### [AIM OF THE TASK]
Copy each line from the data that has the word "will" in it.

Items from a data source
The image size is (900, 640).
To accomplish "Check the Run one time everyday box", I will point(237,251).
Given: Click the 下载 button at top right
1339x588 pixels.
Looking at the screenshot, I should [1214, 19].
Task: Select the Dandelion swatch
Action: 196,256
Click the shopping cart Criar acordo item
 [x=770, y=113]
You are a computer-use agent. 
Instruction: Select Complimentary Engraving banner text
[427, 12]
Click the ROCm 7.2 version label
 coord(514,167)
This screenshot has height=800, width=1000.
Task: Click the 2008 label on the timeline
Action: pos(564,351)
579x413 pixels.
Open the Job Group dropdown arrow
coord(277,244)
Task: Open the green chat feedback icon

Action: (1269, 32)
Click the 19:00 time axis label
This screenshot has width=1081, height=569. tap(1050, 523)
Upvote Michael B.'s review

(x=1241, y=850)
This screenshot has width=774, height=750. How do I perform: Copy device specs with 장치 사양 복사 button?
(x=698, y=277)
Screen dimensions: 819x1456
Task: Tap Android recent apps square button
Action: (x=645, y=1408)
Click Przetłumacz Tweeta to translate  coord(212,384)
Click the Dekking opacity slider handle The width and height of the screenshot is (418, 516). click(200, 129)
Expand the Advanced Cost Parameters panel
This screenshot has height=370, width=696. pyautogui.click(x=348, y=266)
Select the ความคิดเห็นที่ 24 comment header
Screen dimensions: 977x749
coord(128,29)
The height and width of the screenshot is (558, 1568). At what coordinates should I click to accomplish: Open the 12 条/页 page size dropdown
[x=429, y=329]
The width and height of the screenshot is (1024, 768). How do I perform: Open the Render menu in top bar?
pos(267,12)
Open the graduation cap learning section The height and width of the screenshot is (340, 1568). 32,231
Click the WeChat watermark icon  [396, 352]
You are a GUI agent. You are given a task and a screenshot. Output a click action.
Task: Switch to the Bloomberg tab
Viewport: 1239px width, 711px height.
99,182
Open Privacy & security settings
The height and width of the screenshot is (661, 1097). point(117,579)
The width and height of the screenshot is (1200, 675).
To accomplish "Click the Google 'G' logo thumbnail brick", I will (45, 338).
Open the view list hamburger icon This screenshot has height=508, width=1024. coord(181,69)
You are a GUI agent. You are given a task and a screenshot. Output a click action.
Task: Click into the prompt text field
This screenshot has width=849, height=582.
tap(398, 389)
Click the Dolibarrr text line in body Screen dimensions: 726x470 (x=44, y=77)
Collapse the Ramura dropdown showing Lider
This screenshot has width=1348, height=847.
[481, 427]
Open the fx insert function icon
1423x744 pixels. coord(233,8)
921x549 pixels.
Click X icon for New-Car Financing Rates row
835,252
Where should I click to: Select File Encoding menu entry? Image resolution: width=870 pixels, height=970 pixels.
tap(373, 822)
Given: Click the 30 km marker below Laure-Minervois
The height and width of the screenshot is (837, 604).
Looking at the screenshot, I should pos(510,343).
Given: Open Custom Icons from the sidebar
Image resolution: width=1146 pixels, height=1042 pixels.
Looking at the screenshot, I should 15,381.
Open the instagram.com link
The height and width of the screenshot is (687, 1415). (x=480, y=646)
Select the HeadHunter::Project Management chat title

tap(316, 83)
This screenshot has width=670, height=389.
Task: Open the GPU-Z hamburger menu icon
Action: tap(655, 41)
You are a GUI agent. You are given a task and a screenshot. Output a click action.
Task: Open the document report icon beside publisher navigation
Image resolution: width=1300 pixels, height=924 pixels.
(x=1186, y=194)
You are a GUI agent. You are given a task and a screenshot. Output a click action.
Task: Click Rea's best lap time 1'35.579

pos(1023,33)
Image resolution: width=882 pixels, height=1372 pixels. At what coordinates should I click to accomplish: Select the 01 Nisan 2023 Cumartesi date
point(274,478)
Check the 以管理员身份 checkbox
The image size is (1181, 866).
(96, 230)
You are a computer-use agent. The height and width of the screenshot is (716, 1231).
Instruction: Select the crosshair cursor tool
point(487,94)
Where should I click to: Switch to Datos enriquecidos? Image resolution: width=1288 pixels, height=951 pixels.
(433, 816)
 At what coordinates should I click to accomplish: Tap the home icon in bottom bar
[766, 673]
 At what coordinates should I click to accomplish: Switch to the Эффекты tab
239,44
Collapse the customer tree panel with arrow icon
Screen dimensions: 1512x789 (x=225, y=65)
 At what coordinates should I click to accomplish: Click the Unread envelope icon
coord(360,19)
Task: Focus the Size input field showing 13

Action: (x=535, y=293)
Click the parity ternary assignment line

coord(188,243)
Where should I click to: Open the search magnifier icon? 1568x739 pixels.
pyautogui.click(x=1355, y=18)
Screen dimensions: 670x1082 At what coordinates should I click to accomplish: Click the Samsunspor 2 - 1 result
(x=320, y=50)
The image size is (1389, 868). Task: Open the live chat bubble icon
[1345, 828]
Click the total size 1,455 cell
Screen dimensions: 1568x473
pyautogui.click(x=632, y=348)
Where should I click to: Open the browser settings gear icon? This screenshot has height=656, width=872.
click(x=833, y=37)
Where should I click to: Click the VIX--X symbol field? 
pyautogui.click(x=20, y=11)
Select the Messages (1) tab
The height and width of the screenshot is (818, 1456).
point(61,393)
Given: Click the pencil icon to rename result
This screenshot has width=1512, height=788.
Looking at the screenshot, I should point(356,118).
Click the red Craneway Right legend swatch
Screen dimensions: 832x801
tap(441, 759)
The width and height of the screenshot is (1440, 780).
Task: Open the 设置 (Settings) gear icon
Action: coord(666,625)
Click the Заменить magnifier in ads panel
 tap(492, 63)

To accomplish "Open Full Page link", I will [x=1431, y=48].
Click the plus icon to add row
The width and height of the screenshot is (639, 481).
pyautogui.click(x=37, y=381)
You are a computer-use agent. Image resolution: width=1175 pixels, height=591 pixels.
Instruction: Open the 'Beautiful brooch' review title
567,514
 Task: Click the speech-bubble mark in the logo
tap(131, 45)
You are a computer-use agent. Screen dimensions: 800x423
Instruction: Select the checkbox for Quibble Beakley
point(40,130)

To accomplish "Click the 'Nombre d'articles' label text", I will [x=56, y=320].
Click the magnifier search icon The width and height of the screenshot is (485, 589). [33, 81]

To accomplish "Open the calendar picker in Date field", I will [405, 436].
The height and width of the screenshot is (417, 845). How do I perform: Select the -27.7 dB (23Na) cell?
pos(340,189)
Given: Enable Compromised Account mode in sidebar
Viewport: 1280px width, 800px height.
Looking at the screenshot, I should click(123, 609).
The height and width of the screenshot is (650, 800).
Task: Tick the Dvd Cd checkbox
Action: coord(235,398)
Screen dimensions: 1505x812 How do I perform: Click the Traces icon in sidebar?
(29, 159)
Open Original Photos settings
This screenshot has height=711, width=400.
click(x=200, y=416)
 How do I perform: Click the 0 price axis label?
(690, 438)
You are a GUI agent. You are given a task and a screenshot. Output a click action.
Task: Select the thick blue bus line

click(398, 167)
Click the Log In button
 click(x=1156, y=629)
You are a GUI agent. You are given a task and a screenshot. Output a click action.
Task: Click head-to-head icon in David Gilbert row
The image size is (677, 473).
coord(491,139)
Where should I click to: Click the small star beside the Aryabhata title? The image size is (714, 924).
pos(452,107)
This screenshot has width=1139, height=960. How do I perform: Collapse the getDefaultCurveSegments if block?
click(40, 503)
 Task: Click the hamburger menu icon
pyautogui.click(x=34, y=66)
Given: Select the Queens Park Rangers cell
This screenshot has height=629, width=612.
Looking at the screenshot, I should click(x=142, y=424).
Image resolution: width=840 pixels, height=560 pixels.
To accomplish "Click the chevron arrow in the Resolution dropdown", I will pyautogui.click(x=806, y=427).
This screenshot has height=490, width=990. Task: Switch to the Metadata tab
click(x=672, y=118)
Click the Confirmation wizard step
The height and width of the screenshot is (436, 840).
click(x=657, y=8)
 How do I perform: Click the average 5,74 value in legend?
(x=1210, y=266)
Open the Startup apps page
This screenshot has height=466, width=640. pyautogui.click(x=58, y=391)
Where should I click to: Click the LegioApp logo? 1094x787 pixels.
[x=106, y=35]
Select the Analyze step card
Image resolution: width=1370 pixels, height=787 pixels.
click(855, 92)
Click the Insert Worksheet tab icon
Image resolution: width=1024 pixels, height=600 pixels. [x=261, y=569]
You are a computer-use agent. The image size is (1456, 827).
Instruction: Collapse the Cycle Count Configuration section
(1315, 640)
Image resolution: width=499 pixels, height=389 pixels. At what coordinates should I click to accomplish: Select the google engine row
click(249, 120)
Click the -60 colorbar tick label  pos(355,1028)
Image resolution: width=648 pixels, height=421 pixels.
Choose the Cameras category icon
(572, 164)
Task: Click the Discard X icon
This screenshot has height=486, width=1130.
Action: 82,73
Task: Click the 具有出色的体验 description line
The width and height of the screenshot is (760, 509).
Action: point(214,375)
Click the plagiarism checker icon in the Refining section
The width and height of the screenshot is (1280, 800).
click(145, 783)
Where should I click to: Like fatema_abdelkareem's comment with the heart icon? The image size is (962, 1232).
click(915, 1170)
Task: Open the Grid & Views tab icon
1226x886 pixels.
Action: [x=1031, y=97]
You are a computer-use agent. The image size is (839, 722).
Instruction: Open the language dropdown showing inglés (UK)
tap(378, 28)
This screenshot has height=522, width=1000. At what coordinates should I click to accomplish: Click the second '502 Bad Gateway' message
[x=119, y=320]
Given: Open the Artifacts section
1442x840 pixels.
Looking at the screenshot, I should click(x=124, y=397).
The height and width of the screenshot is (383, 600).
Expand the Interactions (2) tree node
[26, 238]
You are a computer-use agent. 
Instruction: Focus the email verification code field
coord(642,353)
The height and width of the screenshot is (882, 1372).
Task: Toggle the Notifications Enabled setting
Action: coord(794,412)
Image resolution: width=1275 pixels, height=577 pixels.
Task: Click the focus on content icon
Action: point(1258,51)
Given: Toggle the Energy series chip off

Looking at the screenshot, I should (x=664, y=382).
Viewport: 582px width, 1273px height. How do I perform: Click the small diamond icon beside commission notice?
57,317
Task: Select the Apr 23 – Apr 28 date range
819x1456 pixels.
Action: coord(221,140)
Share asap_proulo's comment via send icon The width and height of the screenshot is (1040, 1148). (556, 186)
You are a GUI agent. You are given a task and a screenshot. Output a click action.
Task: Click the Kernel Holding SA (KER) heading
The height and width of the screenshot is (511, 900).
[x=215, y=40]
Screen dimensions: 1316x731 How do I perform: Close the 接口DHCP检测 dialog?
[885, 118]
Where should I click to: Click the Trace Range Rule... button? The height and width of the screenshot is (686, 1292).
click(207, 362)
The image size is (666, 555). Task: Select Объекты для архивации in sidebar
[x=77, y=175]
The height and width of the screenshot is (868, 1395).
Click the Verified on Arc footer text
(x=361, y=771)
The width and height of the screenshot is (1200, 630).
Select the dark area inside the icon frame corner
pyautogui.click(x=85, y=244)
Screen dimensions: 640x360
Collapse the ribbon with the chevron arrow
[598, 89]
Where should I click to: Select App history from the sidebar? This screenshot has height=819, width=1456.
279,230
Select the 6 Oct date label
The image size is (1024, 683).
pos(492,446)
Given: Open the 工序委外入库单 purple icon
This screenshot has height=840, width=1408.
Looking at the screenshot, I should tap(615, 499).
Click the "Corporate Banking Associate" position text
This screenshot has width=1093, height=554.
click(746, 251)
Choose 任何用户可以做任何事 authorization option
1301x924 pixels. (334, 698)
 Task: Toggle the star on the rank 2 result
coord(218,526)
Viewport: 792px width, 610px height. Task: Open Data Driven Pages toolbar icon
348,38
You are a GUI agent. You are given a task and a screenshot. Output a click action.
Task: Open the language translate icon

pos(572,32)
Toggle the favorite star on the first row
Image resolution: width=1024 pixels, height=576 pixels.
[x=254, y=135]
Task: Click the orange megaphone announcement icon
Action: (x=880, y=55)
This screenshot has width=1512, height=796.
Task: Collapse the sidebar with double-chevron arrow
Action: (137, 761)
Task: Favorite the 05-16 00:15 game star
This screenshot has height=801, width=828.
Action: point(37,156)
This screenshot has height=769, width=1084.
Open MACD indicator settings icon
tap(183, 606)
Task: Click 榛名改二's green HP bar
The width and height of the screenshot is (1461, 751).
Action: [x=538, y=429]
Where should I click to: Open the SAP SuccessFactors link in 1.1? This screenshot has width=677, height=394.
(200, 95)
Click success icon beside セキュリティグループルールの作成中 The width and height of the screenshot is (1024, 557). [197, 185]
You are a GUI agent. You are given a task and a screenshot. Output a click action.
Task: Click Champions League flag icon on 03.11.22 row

### [SOLVED EXERCISE]
To accomplish "Check the Run one time everyday box", I will point(237,251).
To accomplish "Click the Google 'G' logo thumbnail brick", I will (45, 338).
To accomplish "Open Full Page link", I will [x=1431, y=48].
To accomplish "Click the 'Nombre d'articles' label text", I will [x=56, y=320].
To accomplish "Open the calendar picker in Date field", I will [405, 436].
To accomplish "Click the chevron arrow in the Resolution dropdown", I will pyautogui.click(x=806, y=427).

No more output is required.